Certainly Carey, as he strolled in the grounds clad in Harris tweed and puffing contemplatively on his pipe, looked every inch — or centimetre — the squire or whatever was the Finnish equivalent. He struck another match and, shielding it with his hand, applied it to his recalcitrant pipe. If he was worried it did not show in his manner. With the back of his mind he worried about McCready and his party who had not yet shown up, but with the forefront he worried about what was happening back in London. Apparently his boss, Sir William Lyng, had been unable to do much about Thornton and the in-fighting in Whitehall was becoming severe.
He achieved satisfaction with the drawing of his pipe and glanced towards the house again to see Armstrong approaching. He waited until he was within easy conversational reach, then said, ‘Is that boffin still fiddling with those equations?’
‘He’s finished.’
‘About time.
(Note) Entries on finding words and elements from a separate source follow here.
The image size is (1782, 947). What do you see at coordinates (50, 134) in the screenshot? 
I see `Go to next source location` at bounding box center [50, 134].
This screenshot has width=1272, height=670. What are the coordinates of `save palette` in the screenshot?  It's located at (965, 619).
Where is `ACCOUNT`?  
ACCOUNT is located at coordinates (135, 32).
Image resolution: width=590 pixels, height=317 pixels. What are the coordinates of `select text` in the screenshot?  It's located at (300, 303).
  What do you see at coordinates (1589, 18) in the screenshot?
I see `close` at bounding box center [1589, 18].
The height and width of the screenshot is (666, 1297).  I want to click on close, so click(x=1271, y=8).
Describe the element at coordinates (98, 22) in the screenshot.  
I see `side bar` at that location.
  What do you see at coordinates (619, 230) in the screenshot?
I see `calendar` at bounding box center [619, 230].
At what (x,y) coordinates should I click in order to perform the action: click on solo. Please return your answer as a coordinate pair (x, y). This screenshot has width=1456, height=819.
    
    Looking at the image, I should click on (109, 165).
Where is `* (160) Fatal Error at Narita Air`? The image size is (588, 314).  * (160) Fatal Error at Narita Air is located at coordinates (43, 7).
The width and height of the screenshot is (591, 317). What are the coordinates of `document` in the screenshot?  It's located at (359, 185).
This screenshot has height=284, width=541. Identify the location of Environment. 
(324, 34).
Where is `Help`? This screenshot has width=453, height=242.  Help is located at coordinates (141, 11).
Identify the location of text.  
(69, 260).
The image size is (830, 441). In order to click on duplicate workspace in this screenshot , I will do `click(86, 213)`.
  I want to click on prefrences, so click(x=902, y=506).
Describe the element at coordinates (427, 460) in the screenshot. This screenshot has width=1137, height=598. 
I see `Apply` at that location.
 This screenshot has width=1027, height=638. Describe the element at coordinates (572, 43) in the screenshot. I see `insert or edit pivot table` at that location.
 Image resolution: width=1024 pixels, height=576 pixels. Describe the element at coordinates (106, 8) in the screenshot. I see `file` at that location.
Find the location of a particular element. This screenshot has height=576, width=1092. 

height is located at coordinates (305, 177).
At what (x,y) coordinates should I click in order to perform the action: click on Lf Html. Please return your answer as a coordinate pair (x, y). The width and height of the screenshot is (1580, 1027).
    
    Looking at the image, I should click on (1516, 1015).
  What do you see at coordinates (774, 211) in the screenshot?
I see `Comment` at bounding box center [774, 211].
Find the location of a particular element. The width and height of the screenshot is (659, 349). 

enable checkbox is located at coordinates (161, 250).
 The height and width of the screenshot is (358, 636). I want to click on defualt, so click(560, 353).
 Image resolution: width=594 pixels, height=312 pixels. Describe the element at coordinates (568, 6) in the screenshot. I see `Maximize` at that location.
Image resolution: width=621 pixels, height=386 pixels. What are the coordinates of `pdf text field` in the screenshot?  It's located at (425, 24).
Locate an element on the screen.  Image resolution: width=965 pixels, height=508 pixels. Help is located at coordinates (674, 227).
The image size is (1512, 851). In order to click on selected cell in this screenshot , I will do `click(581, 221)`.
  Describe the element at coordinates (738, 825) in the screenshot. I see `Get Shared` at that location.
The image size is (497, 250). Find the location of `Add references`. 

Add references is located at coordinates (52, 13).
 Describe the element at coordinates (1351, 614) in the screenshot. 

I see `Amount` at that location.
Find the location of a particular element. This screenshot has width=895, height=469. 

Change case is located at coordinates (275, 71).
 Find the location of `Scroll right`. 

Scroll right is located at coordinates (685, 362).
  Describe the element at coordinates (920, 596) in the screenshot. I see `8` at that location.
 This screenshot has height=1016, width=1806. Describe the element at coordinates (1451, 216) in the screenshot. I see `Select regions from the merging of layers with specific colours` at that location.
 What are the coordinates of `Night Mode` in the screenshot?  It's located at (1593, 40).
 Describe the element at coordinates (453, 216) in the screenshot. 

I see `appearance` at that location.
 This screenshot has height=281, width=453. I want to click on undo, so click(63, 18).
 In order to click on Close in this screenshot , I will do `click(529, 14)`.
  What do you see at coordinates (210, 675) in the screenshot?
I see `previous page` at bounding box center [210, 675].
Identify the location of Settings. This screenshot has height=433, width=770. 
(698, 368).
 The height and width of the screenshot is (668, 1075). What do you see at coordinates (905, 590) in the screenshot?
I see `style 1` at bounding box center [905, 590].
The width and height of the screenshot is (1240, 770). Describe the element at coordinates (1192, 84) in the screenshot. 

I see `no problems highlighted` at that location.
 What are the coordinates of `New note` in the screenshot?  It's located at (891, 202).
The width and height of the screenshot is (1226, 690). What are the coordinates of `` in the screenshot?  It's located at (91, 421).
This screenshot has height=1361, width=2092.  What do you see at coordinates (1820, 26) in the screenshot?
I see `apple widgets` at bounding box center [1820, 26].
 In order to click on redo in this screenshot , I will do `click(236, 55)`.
Has he found it?’
‘No one tells me anything,’ said Armstrong. ‘But he wants to see you. Another thing — George McCready phoned in. He couldn’t say much on the phone but I gather he has a tale to tell. He wants medical supplies for a bullet in the arm.’
‘Who?’
‘Dr Harding.’
Carey grunted. ‘Any other casualties?’
‘None that George mentioned.’
‘Good! Let’s go to see the boffin.’
Armstrong fell in step with him. ‘And there’s a man to see you — a chap called Thornton.’
Carey’s pace faltered. ‘He’s here now?’
‘I put him in the library.’
‘Has he seen the boffin?’
‘I don’t think so.’
‘He mustn’t.’ Carey looked sideways at Armstrong. ‘Do you know anything about Thornton?’
‘I’ve seen him around,’ said Armstrong. ‘But not to speak to. He’s a bit above my level on the totem pole.’
‘Yes,’ said Carey. ‘One of the Whitehall manipulators and as tricky as they come. These are my specific instructions regarding Thornton. You’re to go back to the library and offer him tea — he’ll like that. You’re to keep him busy until I see him. I don’t want him prowling around; he makes me nervous. Got that?’